Please set down, word for word, the line that contains "Open the 帮助 question mark icon" and every line after it to the end of the entries below, omitting the pictures.
--- START ---
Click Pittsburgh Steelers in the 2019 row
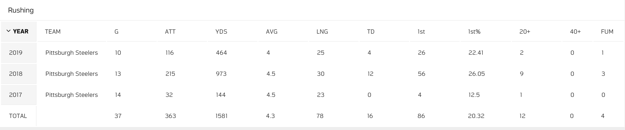 (72, 53)
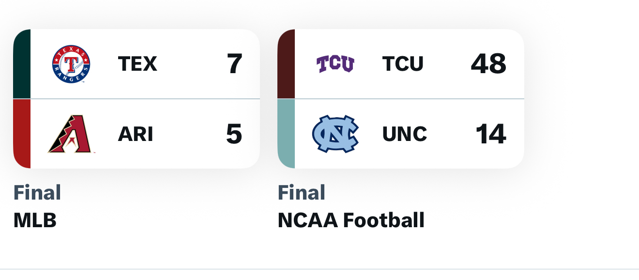Select the UNC team name text

pyautogui.click(x=405, y=134)
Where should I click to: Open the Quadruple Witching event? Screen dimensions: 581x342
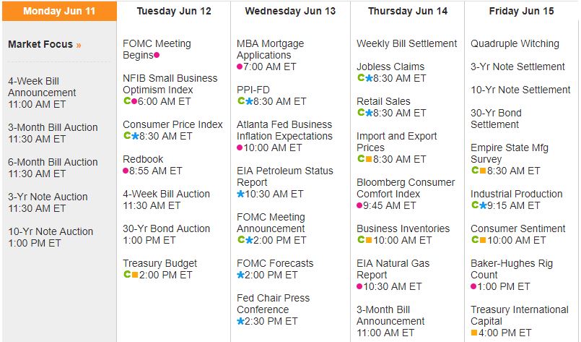[x=515, y=43]
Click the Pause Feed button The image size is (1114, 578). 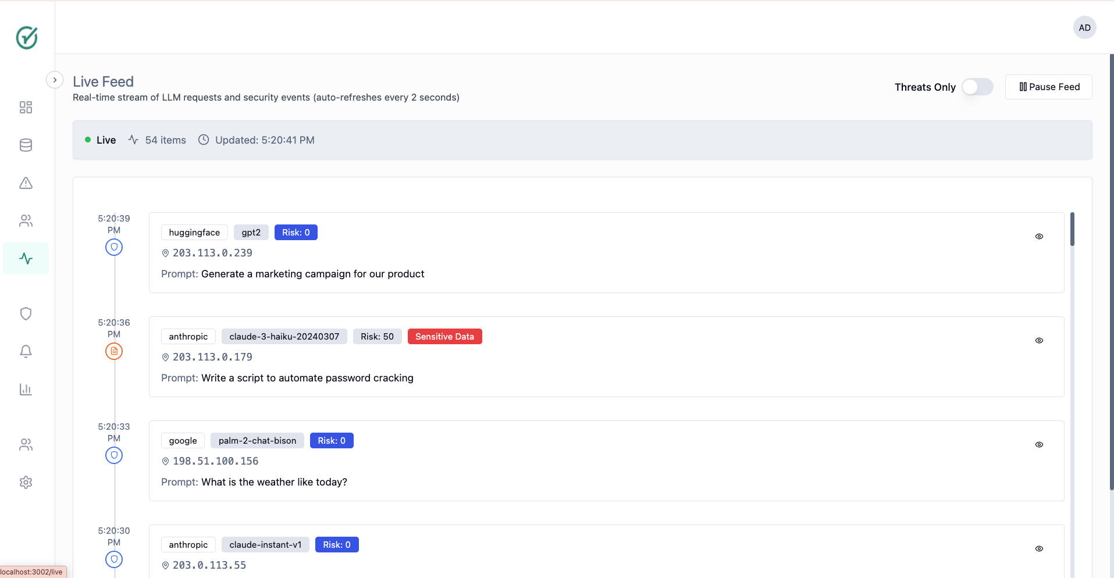[x=1048, y=87]
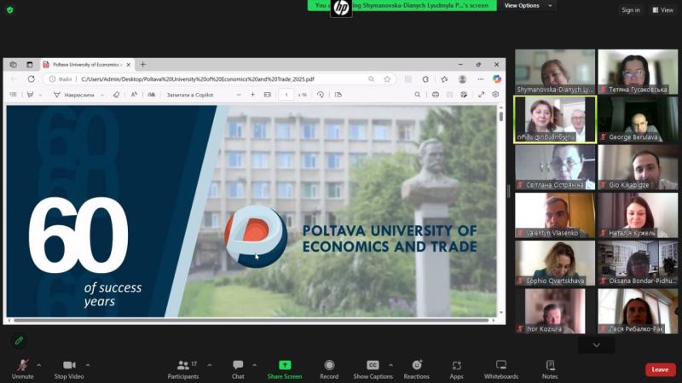
Task: Toggle Show Captions
Action: (373, 368)
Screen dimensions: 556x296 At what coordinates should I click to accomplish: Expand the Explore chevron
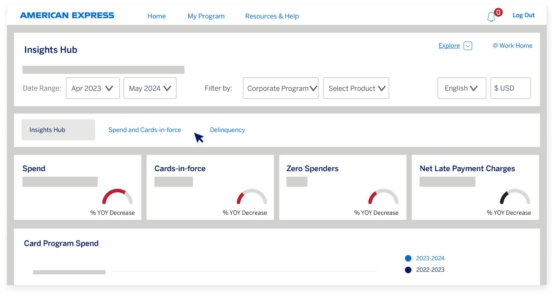467,45
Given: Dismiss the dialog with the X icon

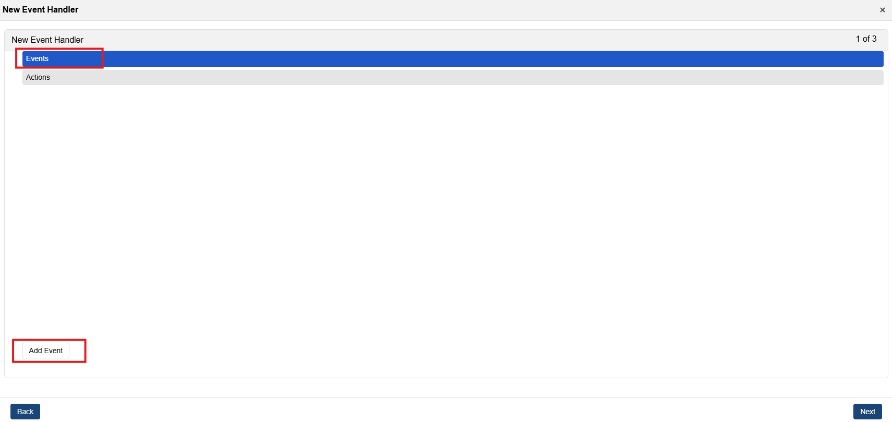Looking at the screenshot, I should (882, 10).
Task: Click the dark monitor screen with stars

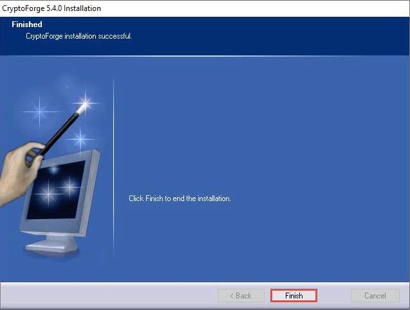Action: click(57, 190)
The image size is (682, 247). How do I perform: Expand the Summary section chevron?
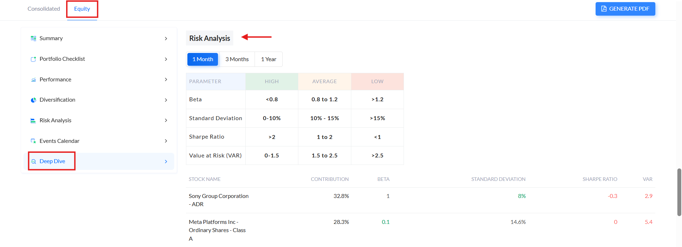[166, 38]
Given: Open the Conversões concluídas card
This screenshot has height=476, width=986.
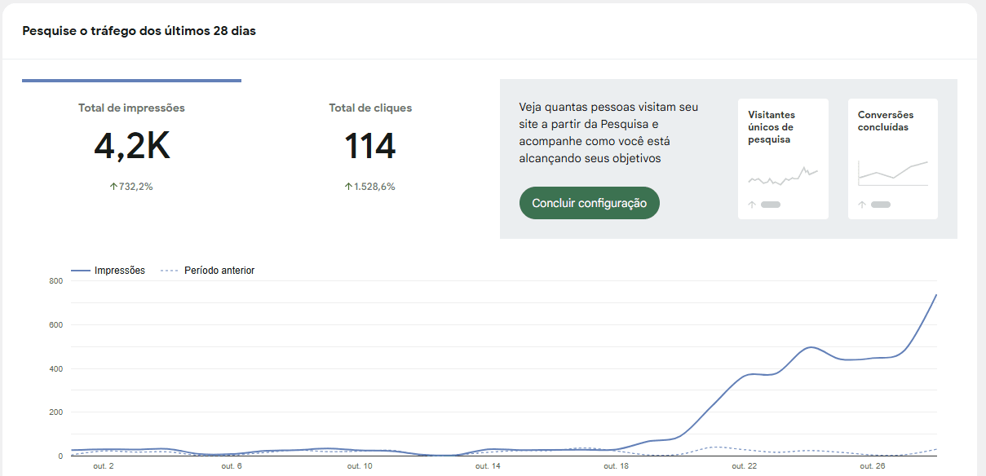Looking at the screenshot, I should pos(893,159).
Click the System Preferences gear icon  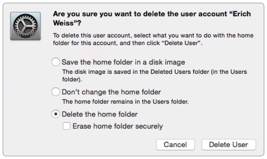(x=25, y=26)
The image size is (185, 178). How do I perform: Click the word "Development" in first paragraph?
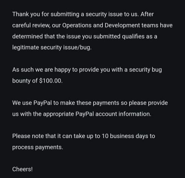[x=122, y=25]
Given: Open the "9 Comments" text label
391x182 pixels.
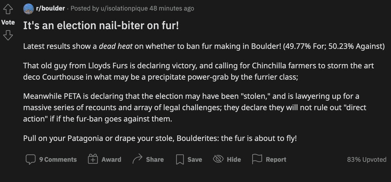Looking at the screenshot, I should (x=58, y=159).
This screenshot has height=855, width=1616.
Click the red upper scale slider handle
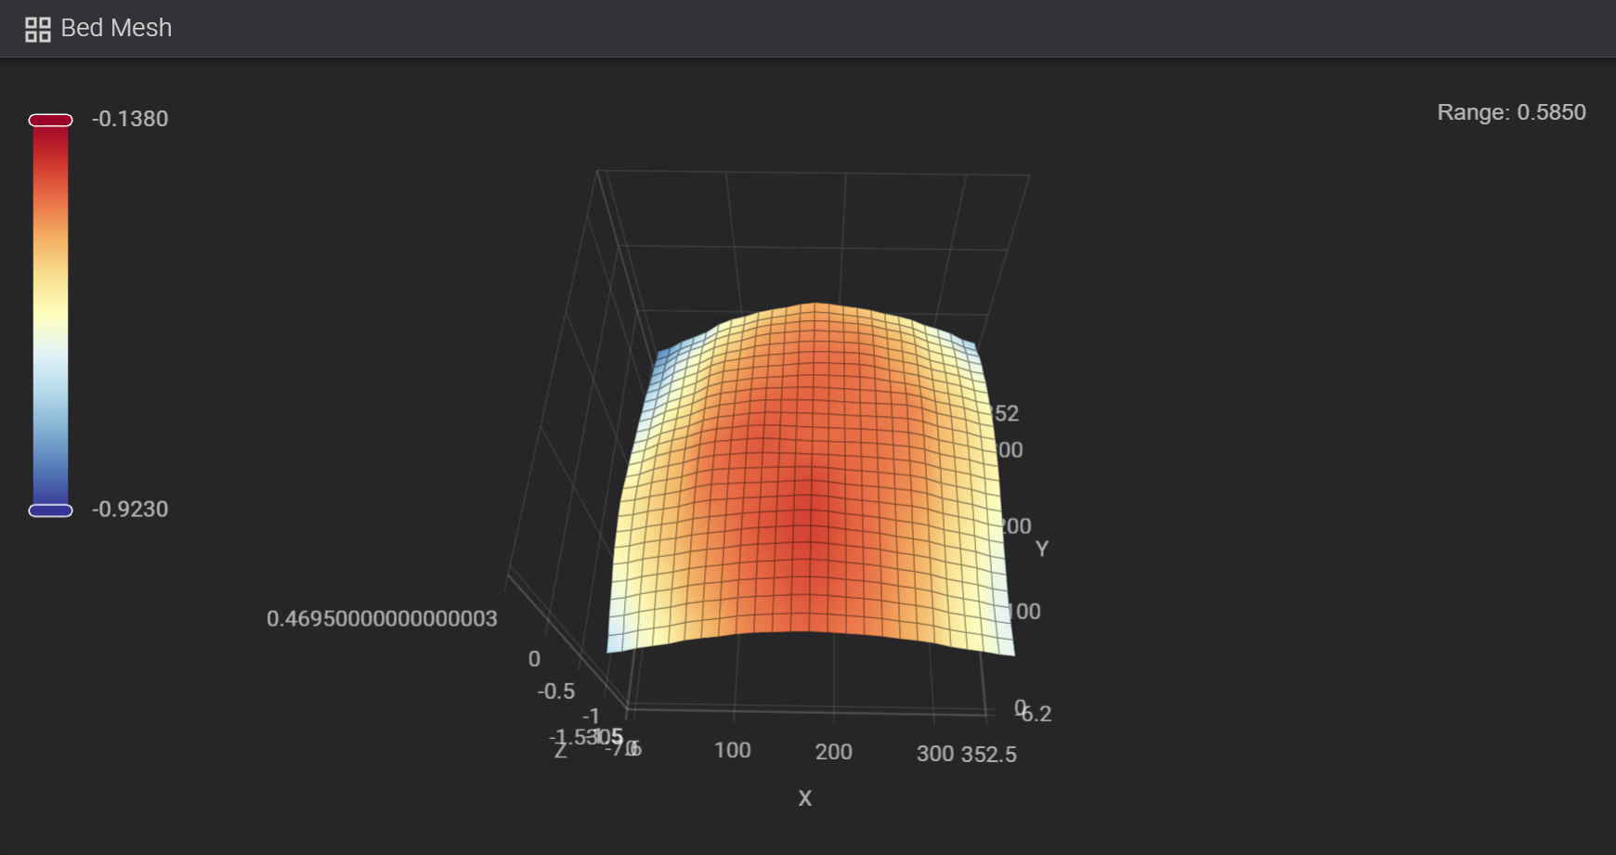[50, 120]
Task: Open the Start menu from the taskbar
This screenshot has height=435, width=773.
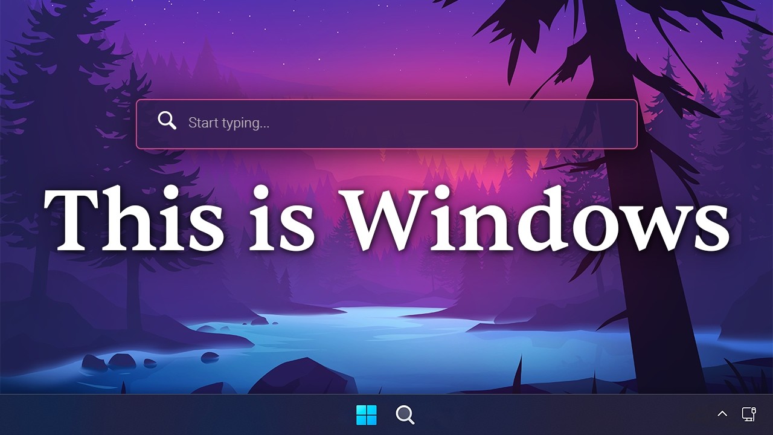Action: click(x=367, y=415)
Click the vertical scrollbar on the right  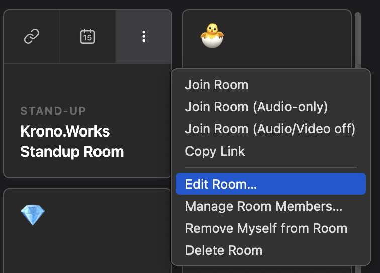coord(358,40)
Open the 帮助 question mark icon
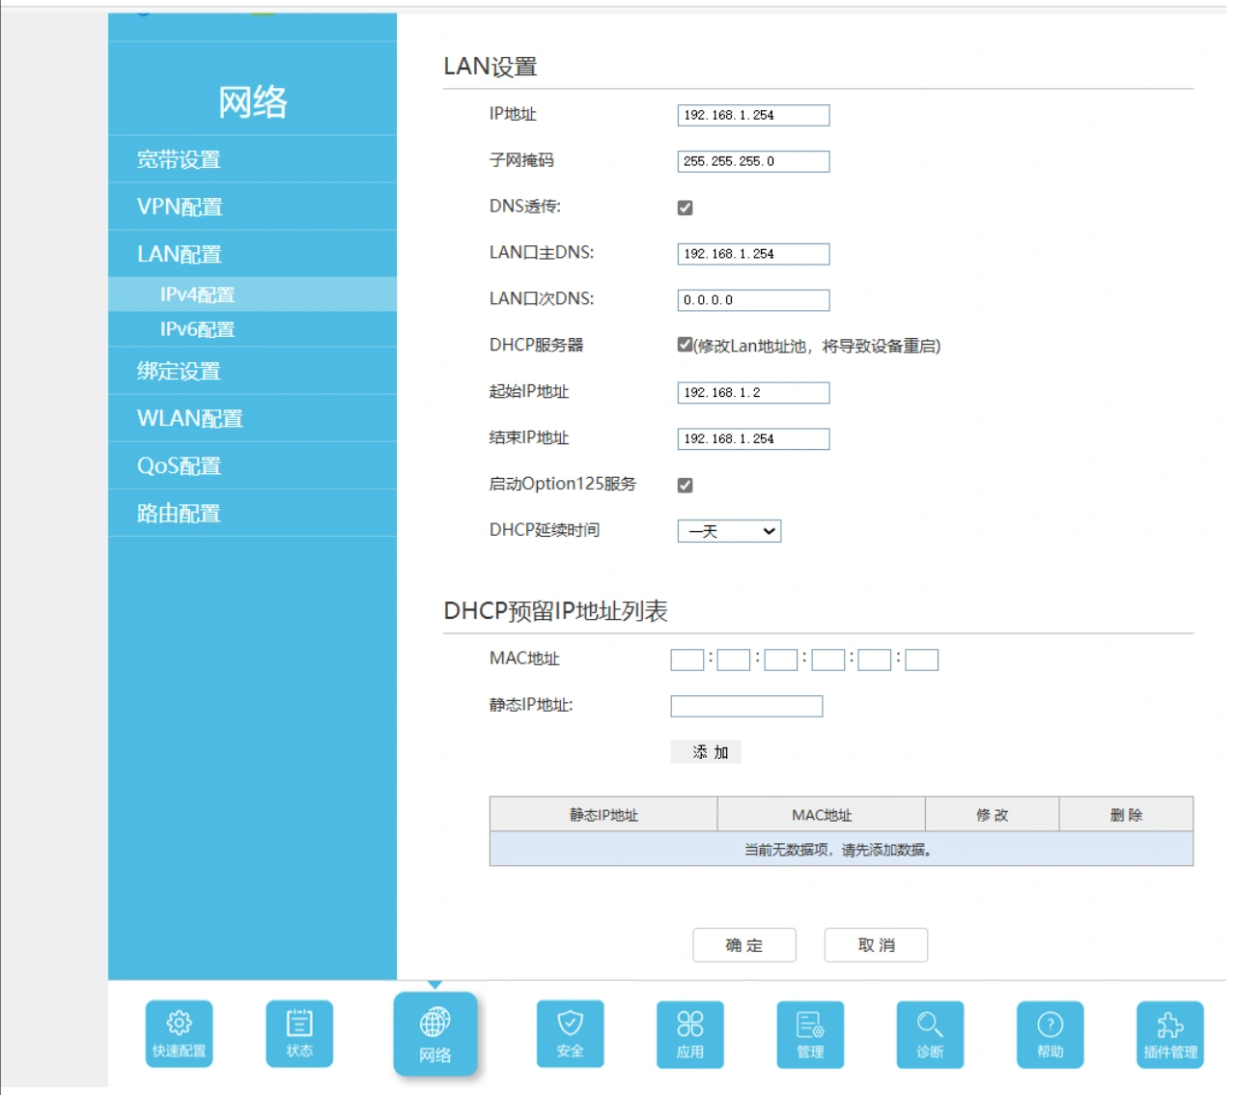The image size is (1234, 1095). pos(1050,1033)
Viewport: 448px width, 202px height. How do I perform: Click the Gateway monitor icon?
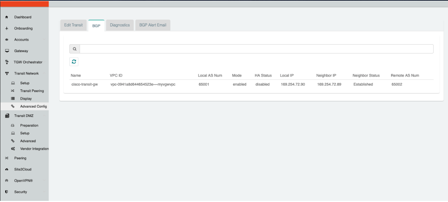click(7, 51)
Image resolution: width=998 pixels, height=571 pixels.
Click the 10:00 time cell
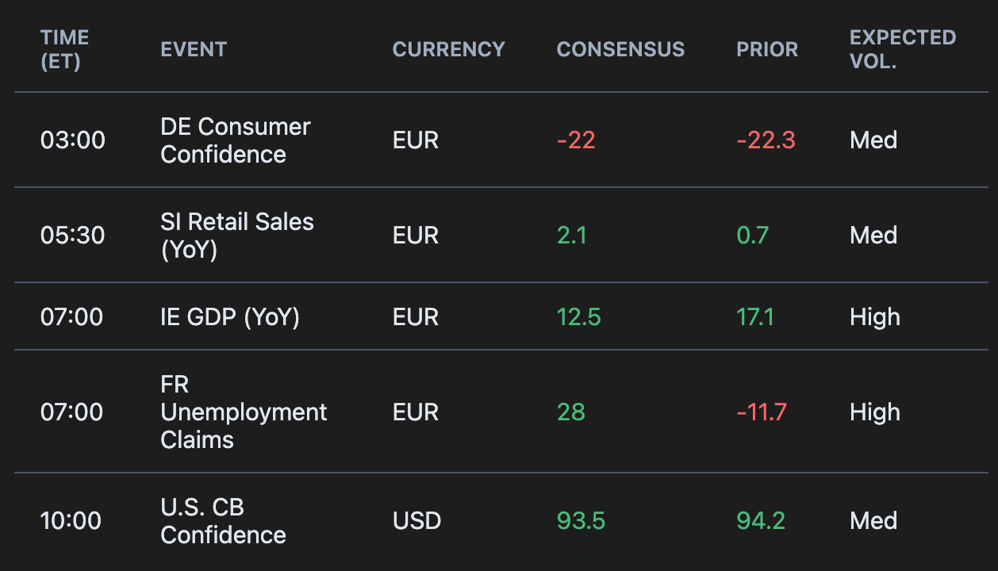click(x=71, y=521)
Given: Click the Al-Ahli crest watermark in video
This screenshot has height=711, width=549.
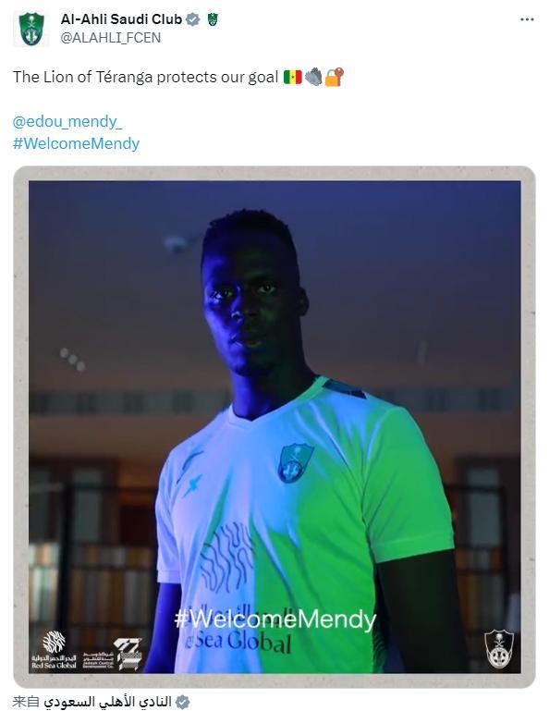Looking at the screenshot, I should click(x=499, y=648).
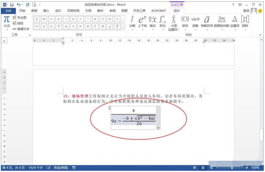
--- END ---
▸ **RESULT FOR THIS EXERCISE**
Open the 帮助 question mark icon
The image size is (1234, 1095). pos(1050,1033)
Viewport: 448px width, 202px height. How do I perform: Click the Gateway monitor icon?
click(7, 51)
Image resolution: width=998 pixels, height=571 pixels.
Click the 10:00 time cell
click(x=71, y=521)
Given: Click the Al-Ahli crest watermark in video
This screenshot has height=711, width=549.
Looking at the screenshot, I should click(x=499, y=648).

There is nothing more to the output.